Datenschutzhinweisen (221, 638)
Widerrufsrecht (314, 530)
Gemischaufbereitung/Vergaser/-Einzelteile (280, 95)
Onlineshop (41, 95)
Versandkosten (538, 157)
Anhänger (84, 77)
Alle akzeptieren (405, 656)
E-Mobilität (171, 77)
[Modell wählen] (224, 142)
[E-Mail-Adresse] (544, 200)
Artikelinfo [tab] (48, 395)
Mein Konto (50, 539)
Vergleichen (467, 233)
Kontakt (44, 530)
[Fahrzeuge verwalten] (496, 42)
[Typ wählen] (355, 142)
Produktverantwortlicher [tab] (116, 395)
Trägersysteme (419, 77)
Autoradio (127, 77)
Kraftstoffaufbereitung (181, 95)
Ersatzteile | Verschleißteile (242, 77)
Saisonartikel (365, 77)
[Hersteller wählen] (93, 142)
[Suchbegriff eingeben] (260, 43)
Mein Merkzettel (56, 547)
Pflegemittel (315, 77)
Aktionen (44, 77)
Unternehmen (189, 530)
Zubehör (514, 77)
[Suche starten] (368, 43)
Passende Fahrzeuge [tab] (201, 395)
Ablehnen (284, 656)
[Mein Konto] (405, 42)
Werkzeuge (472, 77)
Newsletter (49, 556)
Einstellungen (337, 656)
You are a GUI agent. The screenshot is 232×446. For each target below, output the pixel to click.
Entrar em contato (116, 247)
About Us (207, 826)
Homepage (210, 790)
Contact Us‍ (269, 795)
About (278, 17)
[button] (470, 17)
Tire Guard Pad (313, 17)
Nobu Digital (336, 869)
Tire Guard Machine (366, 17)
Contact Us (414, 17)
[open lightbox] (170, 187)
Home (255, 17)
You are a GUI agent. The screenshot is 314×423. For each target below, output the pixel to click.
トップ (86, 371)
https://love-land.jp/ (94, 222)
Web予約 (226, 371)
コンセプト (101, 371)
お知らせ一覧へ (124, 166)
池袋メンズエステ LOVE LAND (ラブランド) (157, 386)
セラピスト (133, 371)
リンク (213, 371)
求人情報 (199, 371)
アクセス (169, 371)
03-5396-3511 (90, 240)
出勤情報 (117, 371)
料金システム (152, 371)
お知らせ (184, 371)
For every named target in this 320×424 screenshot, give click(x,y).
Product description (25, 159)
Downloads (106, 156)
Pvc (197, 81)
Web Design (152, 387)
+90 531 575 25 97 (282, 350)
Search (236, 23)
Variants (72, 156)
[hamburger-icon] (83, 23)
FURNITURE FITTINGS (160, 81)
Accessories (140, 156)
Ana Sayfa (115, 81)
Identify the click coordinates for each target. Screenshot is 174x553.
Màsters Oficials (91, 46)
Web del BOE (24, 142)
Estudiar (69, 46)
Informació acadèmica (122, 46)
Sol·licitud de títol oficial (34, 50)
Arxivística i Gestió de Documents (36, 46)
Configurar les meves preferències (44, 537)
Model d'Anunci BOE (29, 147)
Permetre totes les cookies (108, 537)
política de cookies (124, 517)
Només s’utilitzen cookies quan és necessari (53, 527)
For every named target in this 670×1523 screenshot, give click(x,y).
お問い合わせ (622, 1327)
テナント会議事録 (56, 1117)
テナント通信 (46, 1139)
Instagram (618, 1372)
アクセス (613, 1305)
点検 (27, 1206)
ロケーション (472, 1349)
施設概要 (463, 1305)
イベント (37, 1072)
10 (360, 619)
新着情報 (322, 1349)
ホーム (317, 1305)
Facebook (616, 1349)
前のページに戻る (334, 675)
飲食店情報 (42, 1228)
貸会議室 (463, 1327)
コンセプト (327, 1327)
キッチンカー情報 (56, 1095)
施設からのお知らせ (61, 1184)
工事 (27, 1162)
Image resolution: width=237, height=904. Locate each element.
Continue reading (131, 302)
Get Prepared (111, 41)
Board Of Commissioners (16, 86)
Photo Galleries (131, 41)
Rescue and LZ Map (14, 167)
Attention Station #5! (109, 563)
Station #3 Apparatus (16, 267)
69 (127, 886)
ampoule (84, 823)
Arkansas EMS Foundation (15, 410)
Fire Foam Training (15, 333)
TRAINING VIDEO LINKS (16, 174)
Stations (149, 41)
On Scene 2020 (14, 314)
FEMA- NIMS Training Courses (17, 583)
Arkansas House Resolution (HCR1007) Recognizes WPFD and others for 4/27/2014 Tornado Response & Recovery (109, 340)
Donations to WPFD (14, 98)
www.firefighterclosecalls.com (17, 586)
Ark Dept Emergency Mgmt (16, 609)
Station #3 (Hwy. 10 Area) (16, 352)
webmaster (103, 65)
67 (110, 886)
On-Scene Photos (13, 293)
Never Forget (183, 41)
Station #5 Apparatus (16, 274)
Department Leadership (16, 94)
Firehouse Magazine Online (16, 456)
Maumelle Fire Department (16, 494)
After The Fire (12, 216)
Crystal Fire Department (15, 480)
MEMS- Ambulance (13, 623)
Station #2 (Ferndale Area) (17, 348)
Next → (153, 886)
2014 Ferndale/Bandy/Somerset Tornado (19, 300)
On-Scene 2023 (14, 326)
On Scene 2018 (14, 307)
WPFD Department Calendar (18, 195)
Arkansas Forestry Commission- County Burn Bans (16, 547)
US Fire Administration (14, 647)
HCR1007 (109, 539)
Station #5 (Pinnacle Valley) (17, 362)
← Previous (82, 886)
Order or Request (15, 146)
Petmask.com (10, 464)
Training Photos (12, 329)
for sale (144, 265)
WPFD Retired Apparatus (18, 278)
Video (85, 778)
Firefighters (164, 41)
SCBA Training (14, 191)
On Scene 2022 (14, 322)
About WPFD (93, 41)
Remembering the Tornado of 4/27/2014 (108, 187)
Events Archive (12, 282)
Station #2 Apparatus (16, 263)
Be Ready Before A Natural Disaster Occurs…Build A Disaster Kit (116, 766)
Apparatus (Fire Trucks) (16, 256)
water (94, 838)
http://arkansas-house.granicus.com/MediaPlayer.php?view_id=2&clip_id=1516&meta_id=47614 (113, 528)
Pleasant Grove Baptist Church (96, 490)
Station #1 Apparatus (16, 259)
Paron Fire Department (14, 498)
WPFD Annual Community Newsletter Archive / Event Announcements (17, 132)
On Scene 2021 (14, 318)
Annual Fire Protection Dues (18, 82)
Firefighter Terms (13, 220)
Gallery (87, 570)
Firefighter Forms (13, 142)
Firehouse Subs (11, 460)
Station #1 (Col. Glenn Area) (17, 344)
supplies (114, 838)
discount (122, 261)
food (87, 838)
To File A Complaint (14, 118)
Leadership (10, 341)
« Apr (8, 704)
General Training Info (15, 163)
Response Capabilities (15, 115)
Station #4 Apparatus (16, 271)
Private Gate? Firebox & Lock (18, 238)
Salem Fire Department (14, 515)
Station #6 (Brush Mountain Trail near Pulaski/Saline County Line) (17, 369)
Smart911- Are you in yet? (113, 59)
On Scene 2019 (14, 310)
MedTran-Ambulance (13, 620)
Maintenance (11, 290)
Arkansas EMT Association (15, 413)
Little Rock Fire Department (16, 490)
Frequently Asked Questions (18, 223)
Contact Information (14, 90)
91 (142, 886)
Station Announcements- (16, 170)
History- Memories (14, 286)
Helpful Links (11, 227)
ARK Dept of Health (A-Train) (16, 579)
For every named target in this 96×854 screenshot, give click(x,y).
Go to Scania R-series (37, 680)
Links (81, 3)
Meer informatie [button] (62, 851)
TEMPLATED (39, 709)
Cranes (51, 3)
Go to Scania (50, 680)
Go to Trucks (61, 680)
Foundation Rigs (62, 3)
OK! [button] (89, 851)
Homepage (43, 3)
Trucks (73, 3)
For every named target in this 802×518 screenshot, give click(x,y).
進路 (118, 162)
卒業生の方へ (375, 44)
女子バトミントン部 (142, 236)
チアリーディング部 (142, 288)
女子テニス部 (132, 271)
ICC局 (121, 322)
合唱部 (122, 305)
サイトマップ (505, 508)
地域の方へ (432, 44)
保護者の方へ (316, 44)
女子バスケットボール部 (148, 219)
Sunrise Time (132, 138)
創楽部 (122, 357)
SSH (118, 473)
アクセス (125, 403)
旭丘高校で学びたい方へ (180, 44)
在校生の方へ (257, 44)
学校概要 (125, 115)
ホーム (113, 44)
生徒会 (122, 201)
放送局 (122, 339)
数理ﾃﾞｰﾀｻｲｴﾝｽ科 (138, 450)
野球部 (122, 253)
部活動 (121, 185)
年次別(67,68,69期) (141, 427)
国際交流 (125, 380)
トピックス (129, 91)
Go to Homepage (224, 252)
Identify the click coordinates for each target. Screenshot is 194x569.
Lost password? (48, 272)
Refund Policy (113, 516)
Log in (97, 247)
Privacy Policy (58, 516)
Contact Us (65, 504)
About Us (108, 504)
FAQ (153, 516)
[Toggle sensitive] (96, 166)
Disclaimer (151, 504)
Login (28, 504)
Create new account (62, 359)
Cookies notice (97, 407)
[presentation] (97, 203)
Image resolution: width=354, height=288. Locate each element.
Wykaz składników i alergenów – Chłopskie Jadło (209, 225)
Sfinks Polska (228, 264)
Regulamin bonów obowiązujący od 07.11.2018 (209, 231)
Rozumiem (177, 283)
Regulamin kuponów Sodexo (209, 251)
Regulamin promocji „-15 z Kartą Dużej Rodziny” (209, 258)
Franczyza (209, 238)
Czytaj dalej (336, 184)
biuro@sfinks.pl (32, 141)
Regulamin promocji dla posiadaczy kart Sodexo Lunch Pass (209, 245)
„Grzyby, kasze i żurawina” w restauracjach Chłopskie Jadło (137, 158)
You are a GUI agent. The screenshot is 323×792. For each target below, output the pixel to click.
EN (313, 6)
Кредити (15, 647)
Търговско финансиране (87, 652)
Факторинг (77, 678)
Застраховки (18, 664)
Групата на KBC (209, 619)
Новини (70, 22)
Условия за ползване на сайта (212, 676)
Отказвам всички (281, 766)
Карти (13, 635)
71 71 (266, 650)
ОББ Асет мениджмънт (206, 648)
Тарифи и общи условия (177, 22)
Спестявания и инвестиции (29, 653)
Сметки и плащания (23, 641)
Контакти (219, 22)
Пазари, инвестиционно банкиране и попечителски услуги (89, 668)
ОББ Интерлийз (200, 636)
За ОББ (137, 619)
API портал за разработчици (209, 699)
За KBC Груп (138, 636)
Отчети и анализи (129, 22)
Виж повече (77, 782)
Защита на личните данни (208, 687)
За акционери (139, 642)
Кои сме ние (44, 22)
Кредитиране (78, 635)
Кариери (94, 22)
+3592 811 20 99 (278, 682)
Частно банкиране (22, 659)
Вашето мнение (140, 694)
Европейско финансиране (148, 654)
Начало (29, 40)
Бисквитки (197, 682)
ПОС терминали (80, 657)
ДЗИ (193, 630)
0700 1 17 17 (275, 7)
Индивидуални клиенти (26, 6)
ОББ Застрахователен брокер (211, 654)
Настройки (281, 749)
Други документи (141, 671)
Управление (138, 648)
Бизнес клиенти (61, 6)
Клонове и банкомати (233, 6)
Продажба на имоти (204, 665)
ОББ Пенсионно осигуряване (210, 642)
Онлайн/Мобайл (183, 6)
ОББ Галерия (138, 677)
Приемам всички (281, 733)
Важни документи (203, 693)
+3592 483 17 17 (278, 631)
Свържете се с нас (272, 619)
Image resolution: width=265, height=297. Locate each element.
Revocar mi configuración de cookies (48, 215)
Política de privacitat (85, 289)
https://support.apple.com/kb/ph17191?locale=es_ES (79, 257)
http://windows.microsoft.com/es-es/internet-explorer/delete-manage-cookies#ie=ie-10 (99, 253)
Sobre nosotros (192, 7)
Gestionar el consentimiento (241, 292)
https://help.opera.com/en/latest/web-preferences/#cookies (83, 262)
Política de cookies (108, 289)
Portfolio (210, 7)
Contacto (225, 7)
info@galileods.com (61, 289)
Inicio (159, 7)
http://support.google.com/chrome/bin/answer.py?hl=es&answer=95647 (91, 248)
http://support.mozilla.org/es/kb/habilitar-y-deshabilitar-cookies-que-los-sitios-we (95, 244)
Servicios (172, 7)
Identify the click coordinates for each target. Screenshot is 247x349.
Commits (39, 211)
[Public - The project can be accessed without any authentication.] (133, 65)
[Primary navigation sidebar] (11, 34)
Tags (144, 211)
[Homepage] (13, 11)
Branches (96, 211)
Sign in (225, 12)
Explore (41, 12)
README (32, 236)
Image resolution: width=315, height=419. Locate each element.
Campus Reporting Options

______

What needs to be done:
Could you change "Mein Konto" to "Mein Profil" in the rows from the start of the records through the line with "Tire Guard Machine (366, 17)", leaving everything else as it is?

Written solution:
Datenschutzhinweisen (221, 638)
Widerrufsrecht (314, 530)
Gemischaufbereitung/Vergaser/-Einzelteile (280, 95)
Onlineshop (41, 95)
Versandkosten (538, 157)
Anhänger (84, 77)
Alle akzeptieren (405, 656)
E-Mobilität (171, 77)
[Modell wählen] (224, 142)
[E-Mail-Adresse] (544, 200)
Artikelinfo [tab] (48, 395)
Mein Profil (50, 539)
Vergleichen (467, 233)
Kontakt (44, 530)
[Fahrzeuge verwalten] (496, 42)
[Typ wählen] (355, 142)
Produktverantwortlicher [tab] (116, 395)
Trägersysteme (419, 77)
Autoradio (127, 77)
Kraftstoffaufbereitung (181, 95)
Ersatzteile | Verschleißteile (242, 77)
Saisonartikel (365, 77)
[Hersteller wählen] (93, 142)
[Suchbegriff eingeben] (260, 43)
Mein Merkzettel (56, 547)
Pflegemittel (315, 77)
Aktionen (44, 77)
Unternehmen (189, 530)
Zubehör (514, 77)
[Suche starten] (368, 43)
Passende Fahrzeuge [tab] (201, 395)
Ablehnen (284, 656)
[Mein Profil] (405, 42)
Werkzeuge (472, 77)
Newsletter (49, 556)
Einstellungen (337, 656)
You are a GUI agent. The screenshot is 232×446. For each target below, output the pixel to click.
Entrar em contato (116, 247)
About Us (207, 826)
Homepage (210, 790)
Contact Us‍ (269, 795)
About (278, 17)
[button] (470, 17)
Tire Guard Pad (313, 17)
Nobu Digital (336, 869)
Tire Guard Machine (366, 17)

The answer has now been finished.